Sales improve for GKN group
Engineering group GKN today reported sales up 21 per cent for the first nine months of this year to £6.89 billion.
The Redditch-headquartered group, which has part of its Land Systems division in Telford, said its principal markets performed in line with the expectations.
The 21 per cent increase included £151 million organic growth, acquisitions of £587m and beneficial currency translation of £474m.
MORE: Jobs to go at Telford's GKN as firm loses contracts
It said sales in the automotive businesses continue to perform well against the market and the aerospace division grew in line with expectations, but markets for Land Systems remain tough.
Yesterday it announced that 10 staff were to be made redundant at the Hadley Park site, where it makes chassis, gearboxes and drive shafts, as the firm suffers from the loss of further contracts.
GKN in Telford has already made more than 200 people redundant at the Hadley Park site this year because of the loss of the contract to build chassis for the Land Rover T5 at the end of August.
That was followed by another 21 jobs disappearing from Telford because its hybrid power operation was being transferred to another company site in Birmingham.
The latest redundancies leave about 340 people left employed at the Hadley site.
In today's trading statement the group said its trading margin was lower than the equivalent period last year. This was due to the commencement of the Group-wide £35 million restructuring programme, launch related costs in GKN Driveline, the absence of last year's one-off benefits in GKN Aerospace and the inclusion of Fokker Technologies.
GKN Aerospace sales in the nine months were £2.49bn, for GKN Driveline it was £3.07bn and for GKN Powder Metallurgy £762m.
GKN Land Systems sales were down from £535m to £534 million due to demand weakness for agricultural equipment and the ending of two chassis contracts, offset by a £44 million benefit from currency translation.
GKN chief executive Nigel Stein said: "GKN has continued to make progress. Organic growth was 2 per cent, whilst we also benefitted significantly from the successful acquisition and integration of GKN Aerospace Fokker as well as from favourable currency translation due to the weakness of sterling. As expected, our organic profit performance was down primarily due to one-off items, including the costs of the restructuring, which will position us better for the years ahead.

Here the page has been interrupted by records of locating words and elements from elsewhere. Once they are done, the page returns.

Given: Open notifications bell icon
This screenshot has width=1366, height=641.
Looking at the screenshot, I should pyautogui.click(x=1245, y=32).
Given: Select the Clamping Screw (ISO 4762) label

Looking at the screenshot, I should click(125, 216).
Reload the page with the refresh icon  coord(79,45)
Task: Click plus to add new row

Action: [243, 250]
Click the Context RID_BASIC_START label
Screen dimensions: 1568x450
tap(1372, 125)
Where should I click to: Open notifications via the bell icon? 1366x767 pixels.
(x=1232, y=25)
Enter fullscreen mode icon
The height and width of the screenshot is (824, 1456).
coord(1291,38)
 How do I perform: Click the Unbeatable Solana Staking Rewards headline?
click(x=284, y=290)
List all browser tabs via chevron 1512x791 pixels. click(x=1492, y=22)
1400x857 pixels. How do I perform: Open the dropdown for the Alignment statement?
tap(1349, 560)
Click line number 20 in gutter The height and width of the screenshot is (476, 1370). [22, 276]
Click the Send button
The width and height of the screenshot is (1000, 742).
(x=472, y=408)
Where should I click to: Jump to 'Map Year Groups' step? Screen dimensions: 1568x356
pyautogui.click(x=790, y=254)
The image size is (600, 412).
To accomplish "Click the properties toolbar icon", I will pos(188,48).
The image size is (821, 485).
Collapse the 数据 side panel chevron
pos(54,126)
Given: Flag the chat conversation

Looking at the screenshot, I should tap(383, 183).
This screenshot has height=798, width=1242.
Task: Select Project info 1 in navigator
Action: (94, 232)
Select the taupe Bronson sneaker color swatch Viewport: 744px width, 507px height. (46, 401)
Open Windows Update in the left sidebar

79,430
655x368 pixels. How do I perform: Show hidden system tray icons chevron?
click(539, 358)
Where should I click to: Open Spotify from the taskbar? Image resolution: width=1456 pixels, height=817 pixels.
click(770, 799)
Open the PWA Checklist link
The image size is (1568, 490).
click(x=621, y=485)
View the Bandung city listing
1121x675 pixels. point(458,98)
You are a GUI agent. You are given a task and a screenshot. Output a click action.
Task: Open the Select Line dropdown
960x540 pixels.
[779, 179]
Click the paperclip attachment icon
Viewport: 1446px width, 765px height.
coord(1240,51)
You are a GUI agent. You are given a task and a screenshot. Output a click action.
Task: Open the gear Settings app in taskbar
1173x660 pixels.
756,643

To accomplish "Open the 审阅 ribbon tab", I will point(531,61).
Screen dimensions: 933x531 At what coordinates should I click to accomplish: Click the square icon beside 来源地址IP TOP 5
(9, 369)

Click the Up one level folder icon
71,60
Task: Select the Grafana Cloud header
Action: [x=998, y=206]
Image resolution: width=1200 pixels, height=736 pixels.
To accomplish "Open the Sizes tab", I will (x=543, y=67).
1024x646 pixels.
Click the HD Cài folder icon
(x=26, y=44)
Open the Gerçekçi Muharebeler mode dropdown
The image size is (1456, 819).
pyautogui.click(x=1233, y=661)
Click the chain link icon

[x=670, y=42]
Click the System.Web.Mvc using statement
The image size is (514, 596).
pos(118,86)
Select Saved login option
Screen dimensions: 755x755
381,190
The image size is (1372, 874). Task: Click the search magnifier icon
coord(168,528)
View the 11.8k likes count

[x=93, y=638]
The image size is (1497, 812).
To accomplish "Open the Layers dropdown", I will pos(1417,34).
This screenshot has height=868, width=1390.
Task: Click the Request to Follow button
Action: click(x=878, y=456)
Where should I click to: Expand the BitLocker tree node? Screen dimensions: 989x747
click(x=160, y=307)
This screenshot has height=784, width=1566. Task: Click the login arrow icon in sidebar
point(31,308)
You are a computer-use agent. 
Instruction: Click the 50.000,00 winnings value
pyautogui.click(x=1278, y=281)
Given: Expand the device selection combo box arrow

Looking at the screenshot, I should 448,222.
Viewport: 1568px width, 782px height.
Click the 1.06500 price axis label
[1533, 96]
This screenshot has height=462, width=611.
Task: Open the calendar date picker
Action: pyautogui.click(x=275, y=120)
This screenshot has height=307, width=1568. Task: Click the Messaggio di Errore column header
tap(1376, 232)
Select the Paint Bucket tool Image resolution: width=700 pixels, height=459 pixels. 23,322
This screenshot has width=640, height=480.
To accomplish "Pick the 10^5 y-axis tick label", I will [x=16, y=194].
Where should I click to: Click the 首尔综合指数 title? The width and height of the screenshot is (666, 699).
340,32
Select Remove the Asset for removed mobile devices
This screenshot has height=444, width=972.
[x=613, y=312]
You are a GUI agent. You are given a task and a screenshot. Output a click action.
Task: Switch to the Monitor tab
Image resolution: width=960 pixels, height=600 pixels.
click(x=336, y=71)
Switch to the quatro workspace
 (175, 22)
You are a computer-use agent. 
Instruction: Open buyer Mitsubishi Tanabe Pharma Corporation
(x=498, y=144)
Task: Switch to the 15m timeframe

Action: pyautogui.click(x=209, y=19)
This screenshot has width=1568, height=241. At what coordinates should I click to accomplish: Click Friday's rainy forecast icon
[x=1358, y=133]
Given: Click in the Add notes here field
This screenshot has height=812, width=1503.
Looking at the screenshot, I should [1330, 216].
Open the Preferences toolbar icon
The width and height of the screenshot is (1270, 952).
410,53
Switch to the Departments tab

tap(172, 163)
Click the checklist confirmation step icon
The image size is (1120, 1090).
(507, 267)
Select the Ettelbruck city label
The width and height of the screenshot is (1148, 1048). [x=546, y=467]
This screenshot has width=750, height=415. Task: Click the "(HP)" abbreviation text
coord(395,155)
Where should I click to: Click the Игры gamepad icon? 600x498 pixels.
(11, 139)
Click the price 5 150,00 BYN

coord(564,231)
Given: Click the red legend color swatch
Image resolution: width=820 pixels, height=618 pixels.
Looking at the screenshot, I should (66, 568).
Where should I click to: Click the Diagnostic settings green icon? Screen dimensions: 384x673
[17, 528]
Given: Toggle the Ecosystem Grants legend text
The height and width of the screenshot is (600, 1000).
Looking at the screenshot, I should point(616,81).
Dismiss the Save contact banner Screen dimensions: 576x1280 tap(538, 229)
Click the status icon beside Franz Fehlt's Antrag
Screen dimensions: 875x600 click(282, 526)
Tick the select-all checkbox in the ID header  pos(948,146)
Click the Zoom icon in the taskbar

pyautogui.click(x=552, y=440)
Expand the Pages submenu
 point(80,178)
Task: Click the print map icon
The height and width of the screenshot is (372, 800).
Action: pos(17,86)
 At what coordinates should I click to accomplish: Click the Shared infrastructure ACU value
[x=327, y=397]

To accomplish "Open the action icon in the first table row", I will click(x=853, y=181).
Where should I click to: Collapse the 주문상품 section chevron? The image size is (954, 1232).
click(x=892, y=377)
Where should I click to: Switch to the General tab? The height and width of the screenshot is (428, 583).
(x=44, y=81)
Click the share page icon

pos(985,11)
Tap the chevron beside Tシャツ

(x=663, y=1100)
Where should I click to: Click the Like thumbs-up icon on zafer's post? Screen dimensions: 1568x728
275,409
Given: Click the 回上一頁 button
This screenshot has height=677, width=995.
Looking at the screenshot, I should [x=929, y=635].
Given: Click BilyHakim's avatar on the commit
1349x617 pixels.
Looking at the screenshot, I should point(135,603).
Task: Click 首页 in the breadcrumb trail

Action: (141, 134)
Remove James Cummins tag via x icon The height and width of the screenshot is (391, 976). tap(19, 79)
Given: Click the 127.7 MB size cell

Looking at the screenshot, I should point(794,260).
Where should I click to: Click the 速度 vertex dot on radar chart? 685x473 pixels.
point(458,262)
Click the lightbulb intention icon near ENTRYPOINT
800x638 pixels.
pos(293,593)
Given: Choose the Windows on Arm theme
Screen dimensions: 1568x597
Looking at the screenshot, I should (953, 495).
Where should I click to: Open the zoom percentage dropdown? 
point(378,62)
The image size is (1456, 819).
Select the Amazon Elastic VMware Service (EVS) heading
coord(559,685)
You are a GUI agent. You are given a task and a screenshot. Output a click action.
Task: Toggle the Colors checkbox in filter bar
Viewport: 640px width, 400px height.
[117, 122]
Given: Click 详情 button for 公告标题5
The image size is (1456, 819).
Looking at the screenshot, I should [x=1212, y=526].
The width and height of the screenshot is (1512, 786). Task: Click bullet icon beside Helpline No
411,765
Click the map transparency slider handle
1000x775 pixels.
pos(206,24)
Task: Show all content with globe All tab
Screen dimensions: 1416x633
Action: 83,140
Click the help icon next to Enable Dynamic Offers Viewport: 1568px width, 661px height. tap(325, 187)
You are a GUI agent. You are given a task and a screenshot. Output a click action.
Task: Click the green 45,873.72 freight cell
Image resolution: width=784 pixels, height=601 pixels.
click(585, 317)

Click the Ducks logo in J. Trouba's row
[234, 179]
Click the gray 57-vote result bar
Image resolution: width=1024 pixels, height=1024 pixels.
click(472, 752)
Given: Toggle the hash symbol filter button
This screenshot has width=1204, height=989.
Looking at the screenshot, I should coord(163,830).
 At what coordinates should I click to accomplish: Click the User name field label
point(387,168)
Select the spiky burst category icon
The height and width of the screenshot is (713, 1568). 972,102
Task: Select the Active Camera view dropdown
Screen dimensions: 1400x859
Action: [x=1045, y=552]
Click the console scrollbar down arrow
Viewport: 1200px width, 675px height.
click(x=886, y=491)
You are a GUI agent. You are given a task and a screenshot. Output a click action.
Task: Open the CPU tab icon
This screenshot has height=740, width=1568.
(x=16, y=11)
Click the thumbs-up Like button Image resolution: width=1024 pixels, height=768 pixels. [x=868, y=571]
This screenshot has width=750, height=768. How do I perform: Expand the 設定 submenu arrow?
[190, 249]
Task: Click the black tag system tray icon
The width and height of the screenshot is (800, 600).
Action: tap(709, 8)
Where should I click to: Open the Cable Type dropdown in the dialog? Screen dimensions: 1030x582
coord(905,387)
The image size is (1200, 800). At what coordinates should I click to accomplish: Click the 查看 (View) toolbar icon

"In line with the global economic outlook, we see growth rates easing in our major markets. The automotive market is now forecast to see a one per cent increase in light vehicle production in the final quarter. New commercial aerospace programmes continue to ramp-up, although at a slower rate than expected. Our military aerospace programmes and agricultural equipment markets look set to continue their decline. Despite the slightly tougher macro-economic environment, the group continues to expect 2016 to be another year of growth."